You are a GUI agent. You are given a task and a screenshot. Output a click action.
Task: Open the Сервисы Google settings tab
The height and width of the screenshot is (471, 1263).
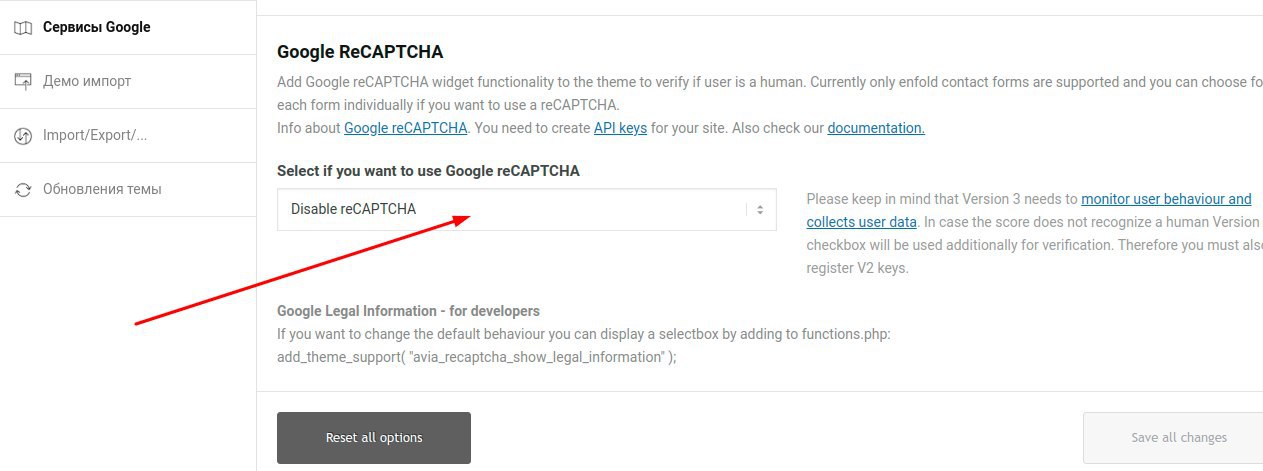[x=96, y=27]
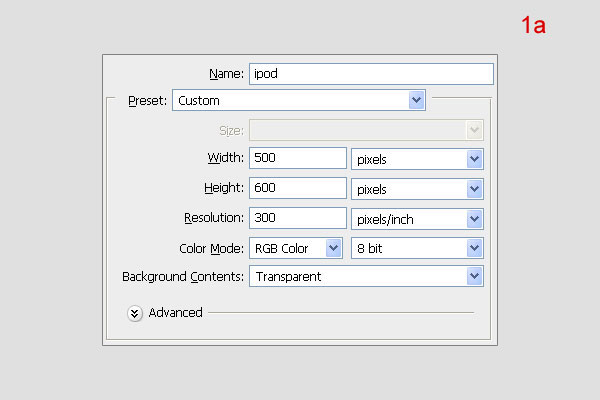The image size is (600, 400).
Task: Open the Width units dropdown arrow
Action: click(x=474, y=159)
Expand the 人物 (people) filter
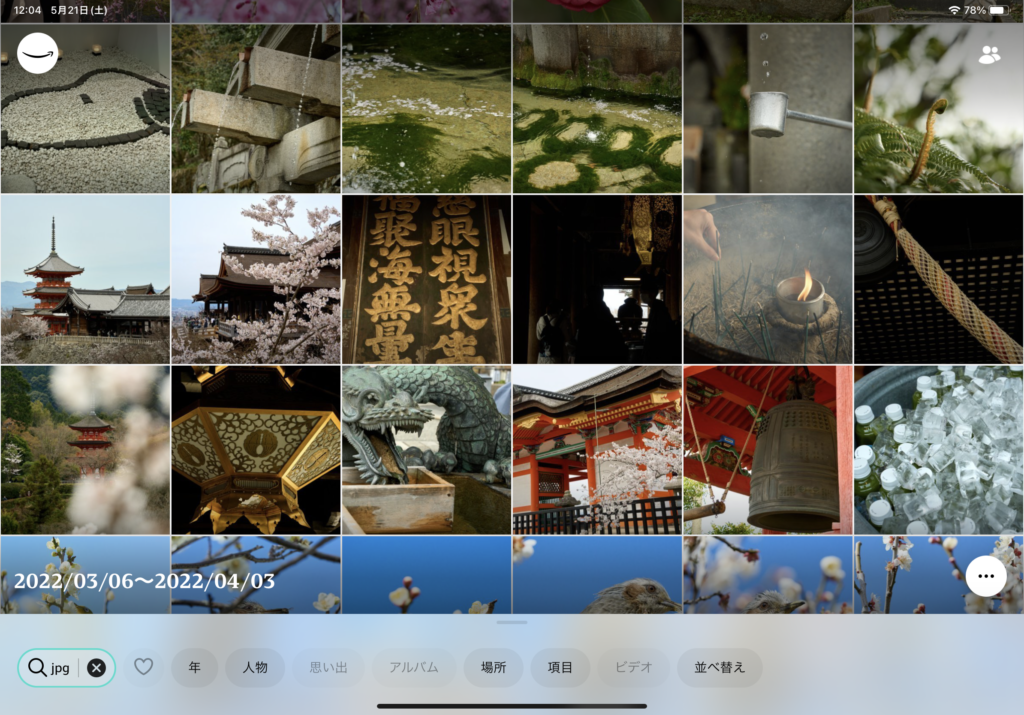The width and height of the screenshot is (1024, 715). (255, 668)
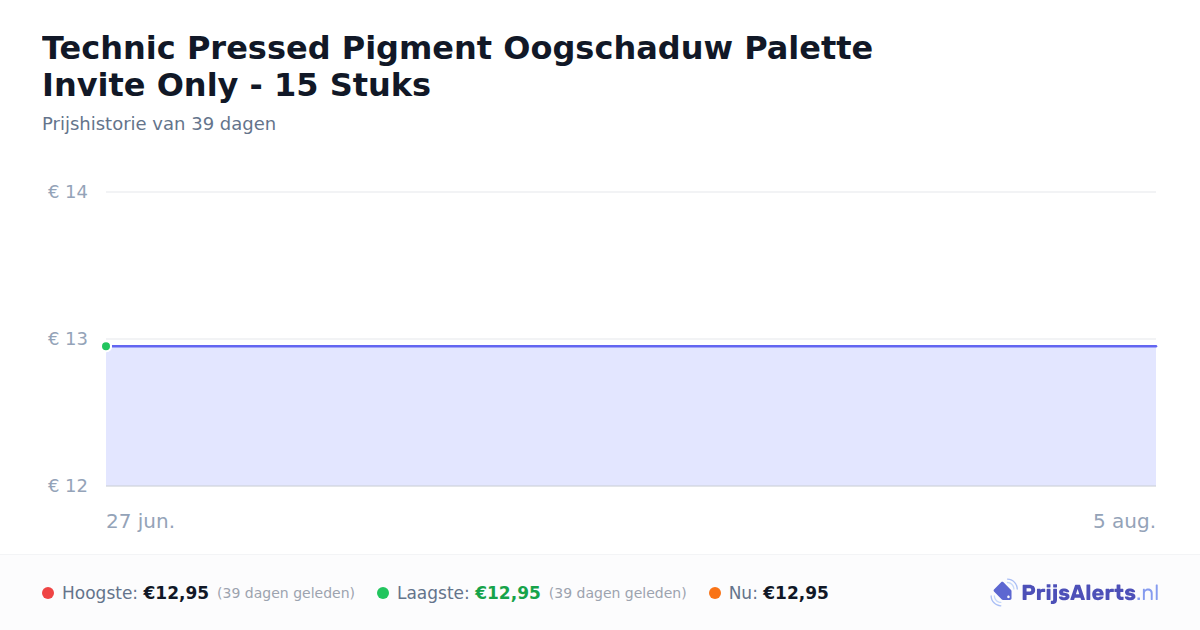Click the 27 jun. start date label
The image size is (1200, 630).
tap(141, 521)
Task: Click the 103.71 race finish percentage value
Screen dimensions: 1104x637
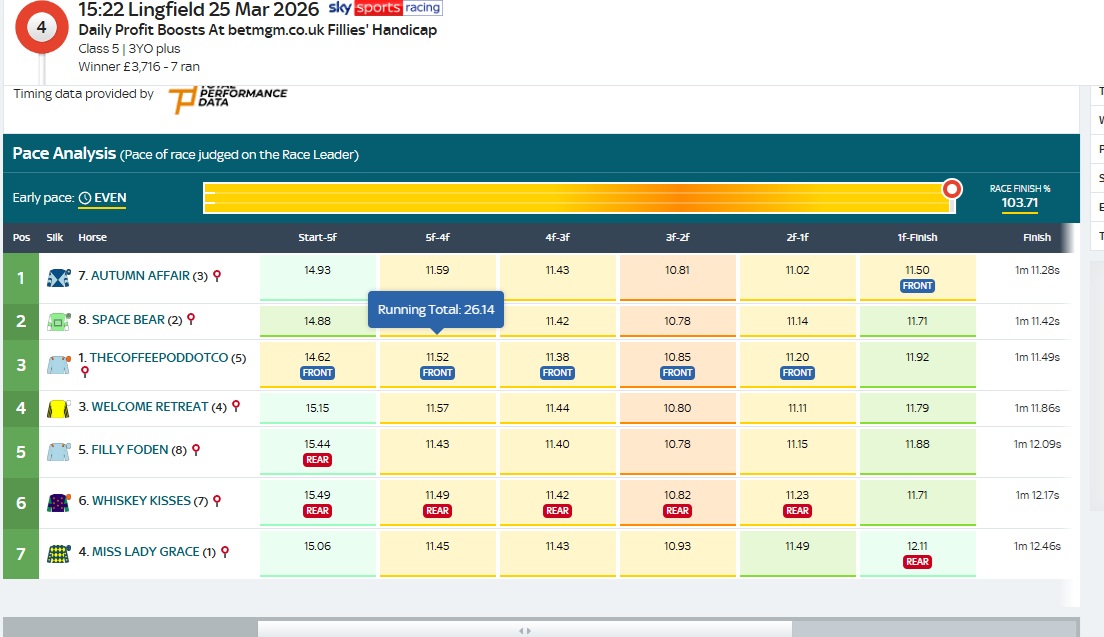Action: point(1019,203)

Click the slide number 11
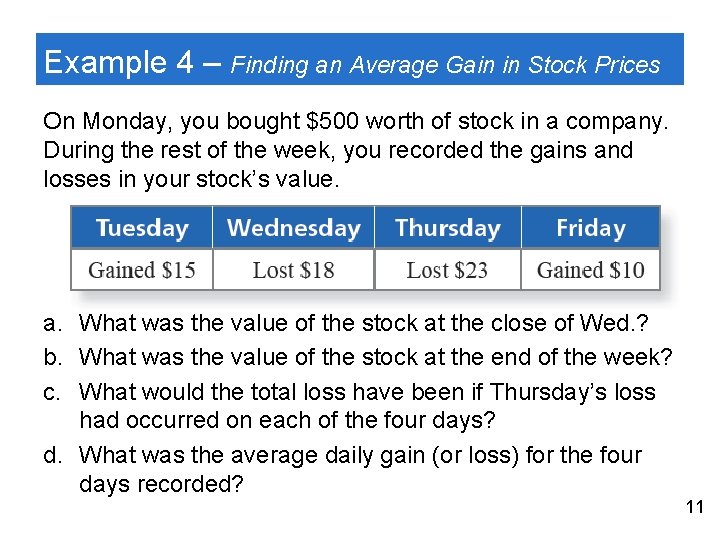tap(695, 507)

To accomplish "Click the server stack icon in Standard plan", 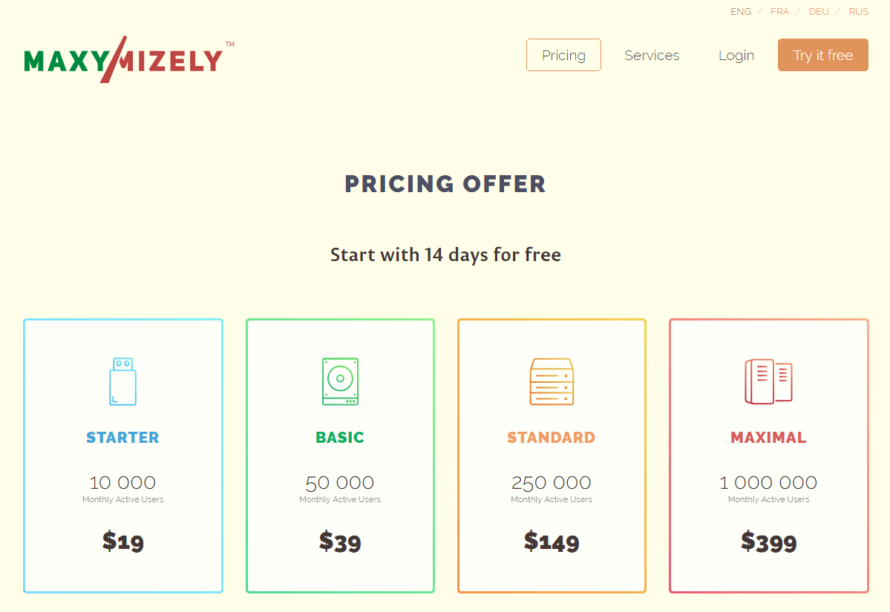I will [x=551, y=381].
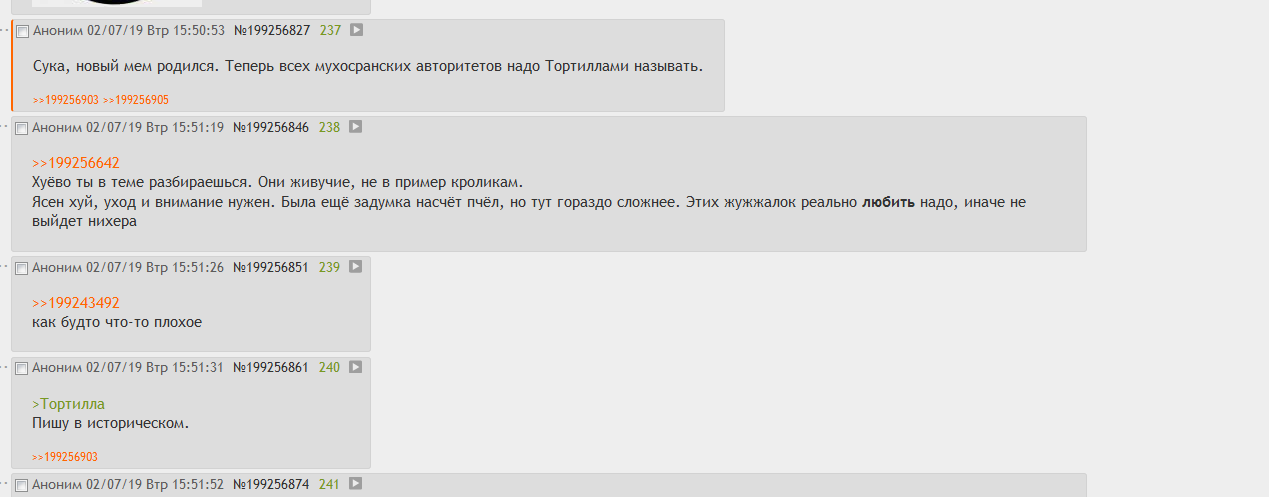
Task: Open post menu arrow on post 237
Action: click(356, 30)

########

> _PROBLEM TO SOLVE_
Return exactly the part of the listing above that opens with the line containing "The height and" and closes with the line containing "Task: Click the". Pictures stay out.

> _SOLUTION TO THE PROBLEM_
The height and width of the screenshot is (471, 1263).
[x=96, y=27]
The image size is (600, 400).
Task: Open the Width units dropdown arrow
Action: click(x=474, y=159)
Expand the 人物 (people) filter
The width and height of the screenshot is (1024, 715). (255, 668)
Click the 27 jun. start date label
The image size is (1200, 630).
tap(141, 521)
Task: Click the 103.71 race finish percentage value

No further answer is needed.